Утром я забросил жерди от палатки в травы и, пробормотав, что не вернусь сюда, хотя обычно колья и рогульки прячу под какое-нибудь дерево, отправился дальше, согреваемый солнцем, вставшим где-то позади. Проплутав около двух часов в гибельных травах и кустах, я вдруг узрел солнце прямо перед собой. И вскоре показались дубы знакомой деревни. Не стоит никогда давать опрометчивые обещания в пути.
Видимо, предстояло все же столкнуться с проспавшимся хозяином дубового подворья.
Но посреди деревни мне повстречался мирный житель на ветхом велосипеде. Он живо заинтересовался моим семискоростным осликом. Мы обсудили преимущества и недостатки этой техники. Звали жителя Саней. Он объяснил, как мне добраться до Загорья, и подтвердил, что именно этой дорогой и ходил будущий поэт в школу.
Дальше меня вела скорее интуиция, чем дорога. Дорога была более метафорой, чем реальностью. Часто она просто растворялась в травах, залитых водой. А там где колеи все-таки были видны, велосипед увязал на полколеса. Наверное, жители деревни шутили, утверждая, что временами я смогу даже ехать и что хлопцы ездят здесь на мотоциклах.

§ **ЗАДАНИЕ**:
Продолжите приведенный выше рассказ о поездке на велосипеде в Загорье, начав сразу после его последнего предложения.

Собранные данные:
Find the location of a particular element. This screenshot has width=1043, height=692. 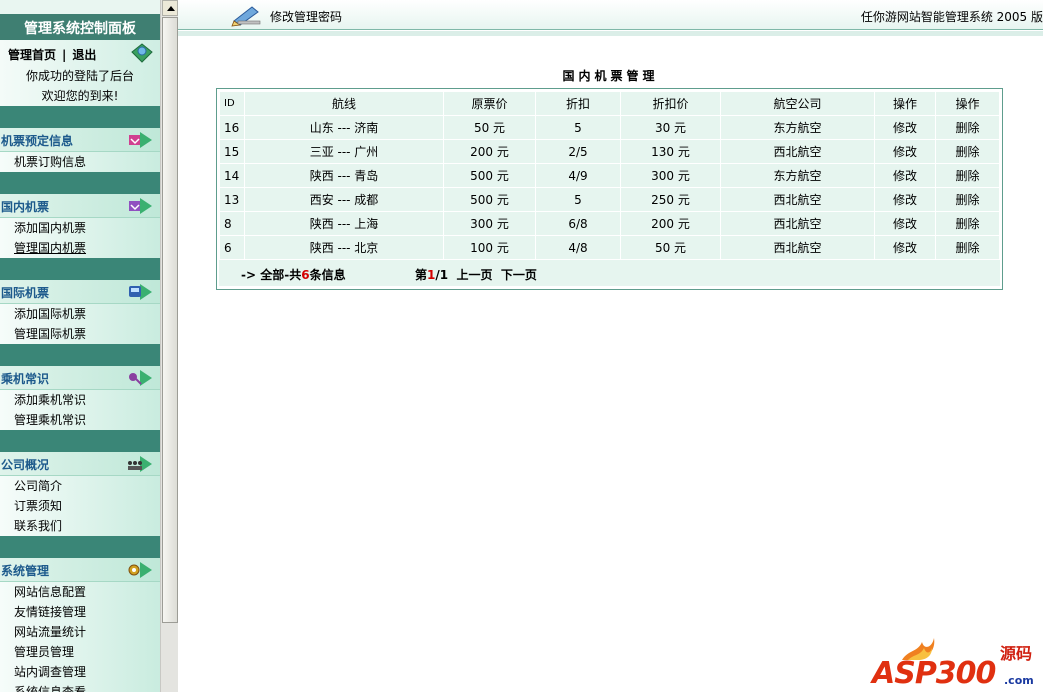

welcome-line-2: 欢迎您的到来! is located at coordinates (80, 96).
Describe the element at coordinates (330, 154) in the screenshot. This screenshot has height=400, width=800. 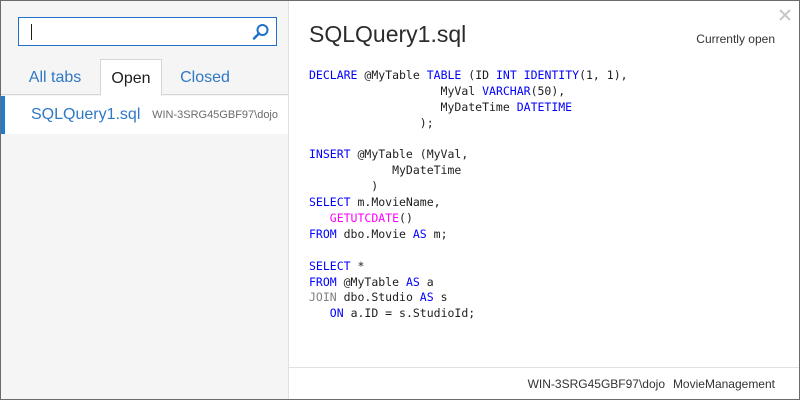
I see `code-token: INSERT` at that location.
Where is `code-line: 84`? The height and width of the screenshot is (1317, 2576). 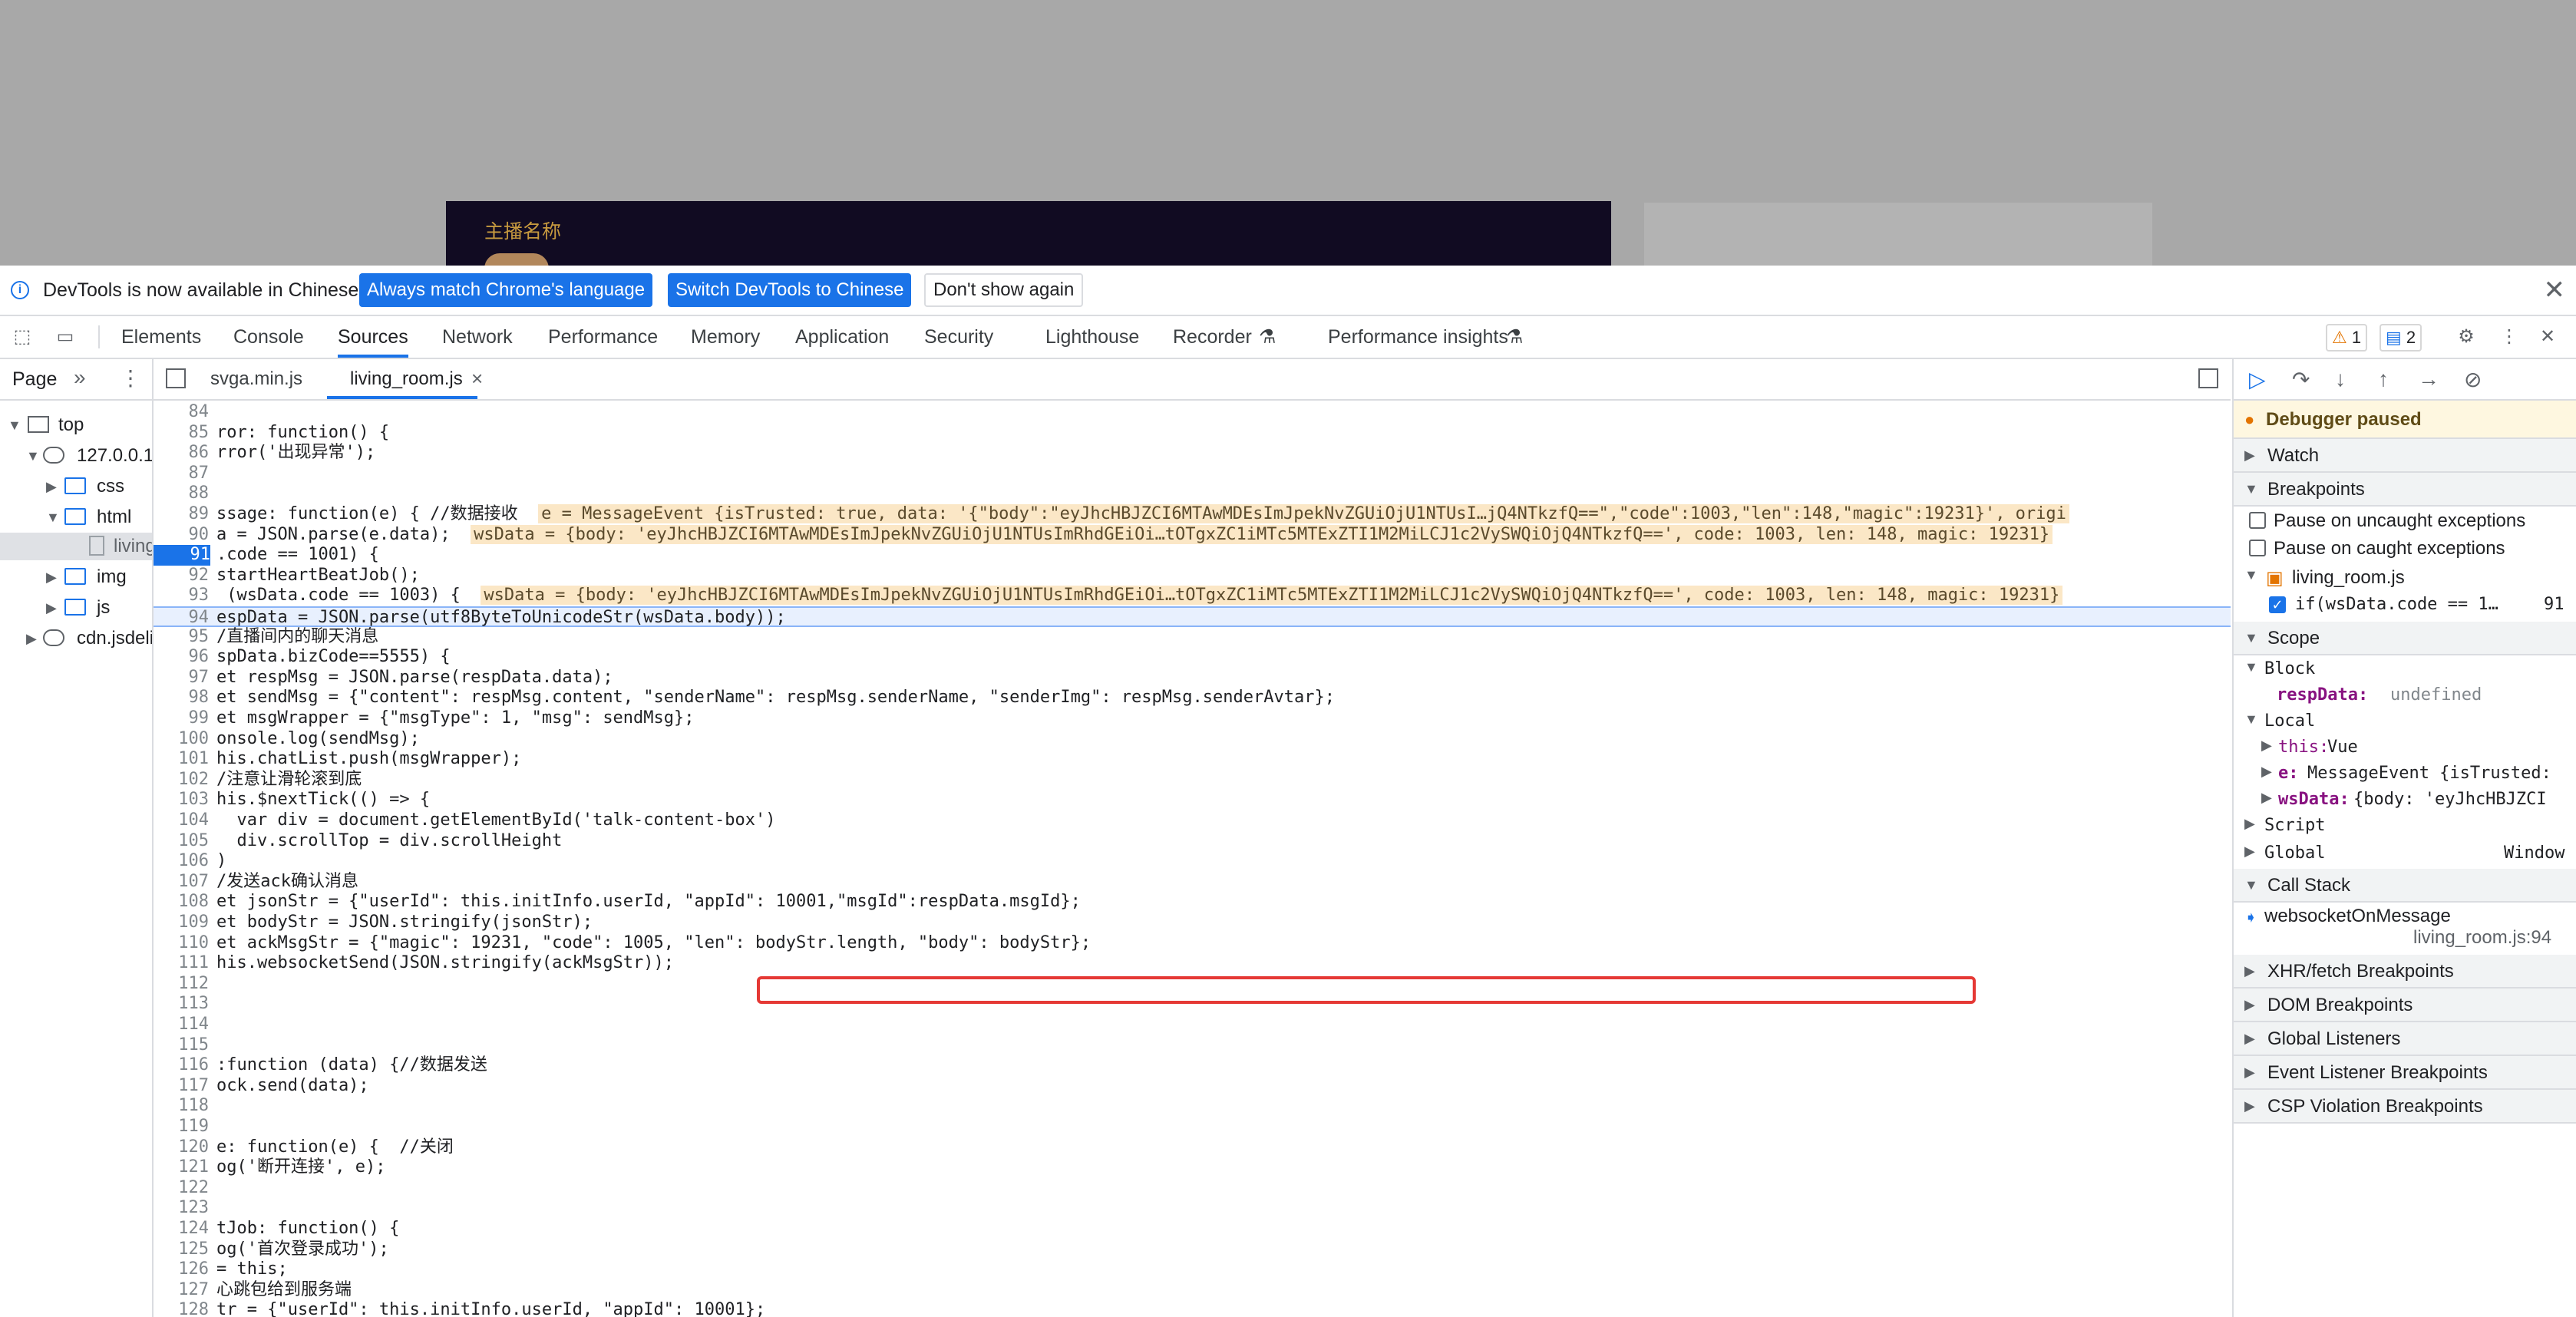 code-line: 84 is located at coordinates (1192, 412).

* * *

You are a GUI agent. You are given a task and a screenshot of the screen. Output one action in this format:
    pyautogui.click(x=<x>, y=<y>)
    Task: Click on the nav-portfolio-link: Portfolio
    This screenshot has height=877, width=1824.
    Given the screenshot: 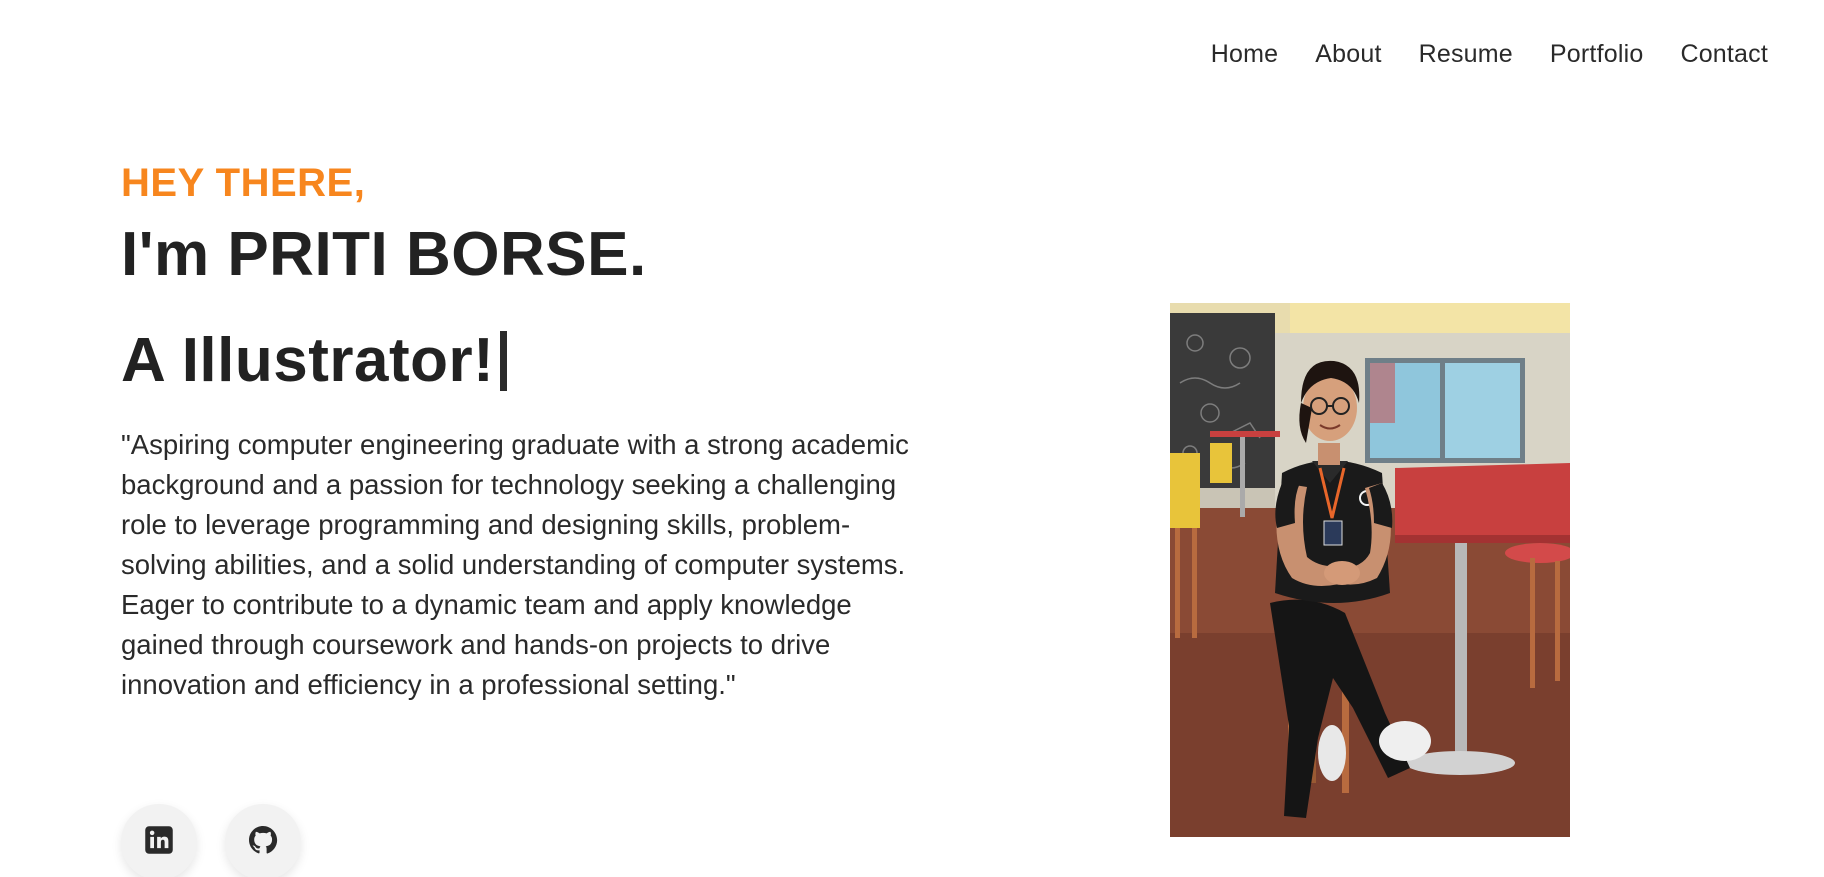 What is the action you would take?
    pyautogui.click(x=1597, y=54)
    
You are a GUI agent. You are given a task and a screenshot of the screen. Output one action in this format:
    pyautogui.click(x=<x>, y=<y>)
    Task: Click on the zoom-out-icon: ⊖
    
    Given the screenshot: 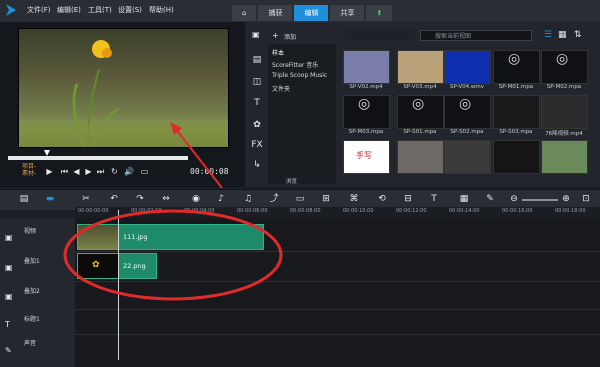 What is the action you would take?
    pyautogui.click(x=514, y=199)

§ **ОТВЕТ НИЖЕ**:
Но отчаяться мне не позволила некая волна, вдруг нахлынувшая сквозь лапы хмурых елок. Меня охватывало блаженное чувство приближения.
Через час или два впереди посреди леса показался железный крест. Это все, что осталось от деревни Ковалево, говорил Саня. И где-то здесь жил родственник Твардовских Михайло Вознов. Об этом я уже узнал раньше из других источников. Сюда, возвращаясь из школы, заходил школьник Саша Твардовский. Михайло Вознов был человеком набожным, серьезным, и загорьевский школьник любил слушать его рассказы. Этому месту, этой вот дороге, он и посвятил одно из первых своих стихотворений:
Раз я позднею порой
Шел от Вознова домой.
Трусоват я был немного,
И страшна была дорога.
На поляне меж ракит
Шупень старый был убит…
Под влиянием возновских проповедей он вообще решил стать священником. И дома перед сном истово молился… Потом, правда, передумал идти этой стезей и на видном месте в избе повесил портрет Маркса.
Маркс, как черт из табакерки, выскакивает повсюду: в любом захолустье страны можно наткнуться на его бюст, улицу, площадь. Нас это раздражает. Но в те годы это был дерзкий авангардизм – водрузить портрет бородача в избе.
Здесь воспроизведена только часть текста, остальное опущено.